Problem description:
Retype the following records exactly and exclude the pictures.

(Provided records begins)

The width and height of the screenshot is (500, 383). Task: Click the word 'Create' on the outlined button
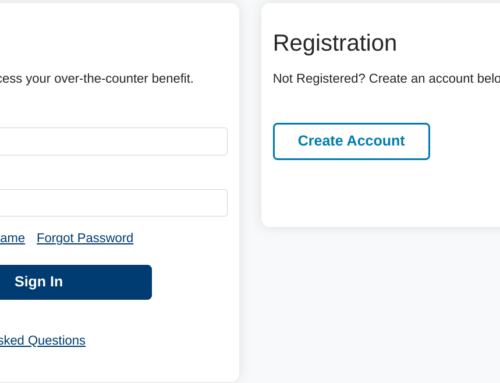click(320, 141)
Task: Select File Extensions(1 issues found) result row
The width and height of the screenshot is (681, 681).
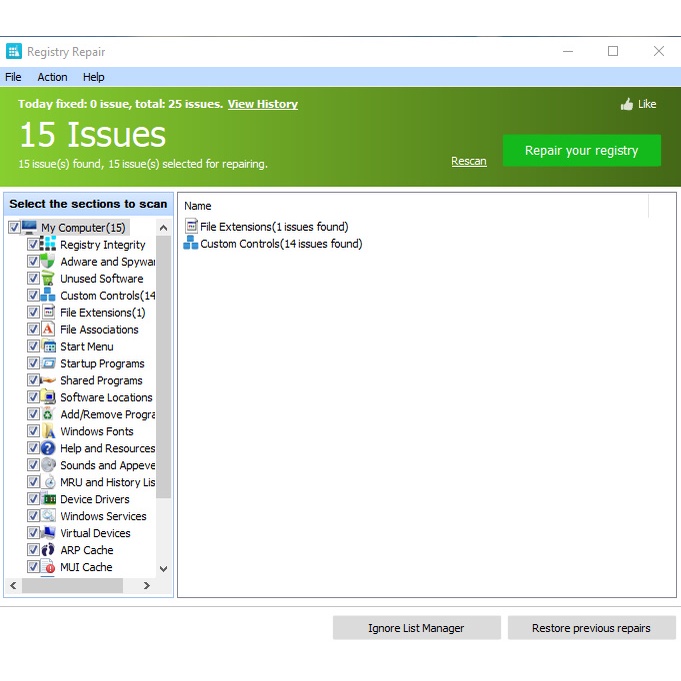Action: [x=273, y=227]
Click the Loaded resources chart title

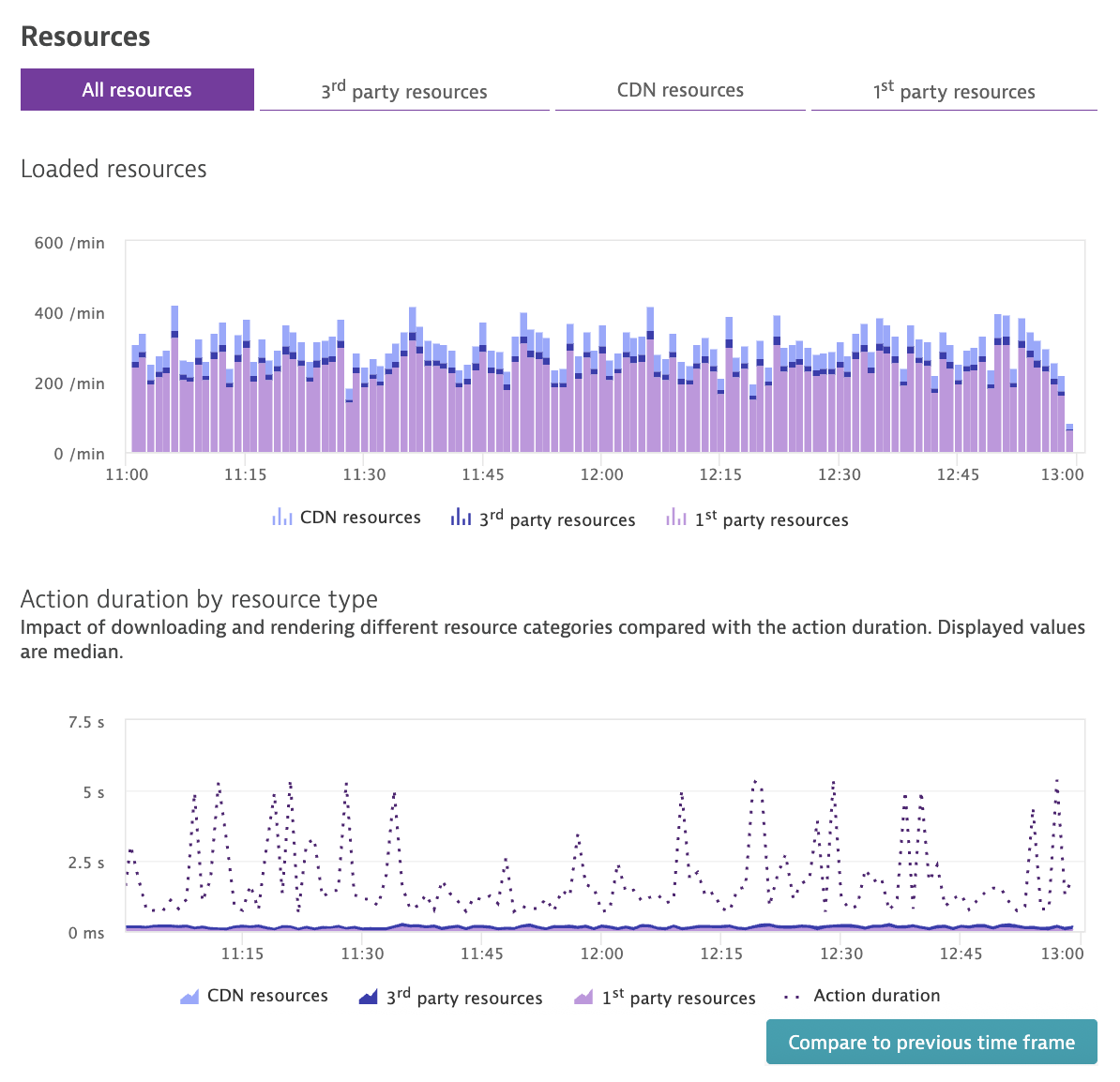(114, 169)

(Provided records ends)

Your response:
The width and height of the screenshot is (500, 383). Task: Click the word 'Create' on the outlined button
click(320, 141)
Task: Select File Extensions(1 issues found) result row
The width and height of the screenshot is (681, 681).
Action: [x=273, y=227]
Click the Loaded resources chart title

(114, 169)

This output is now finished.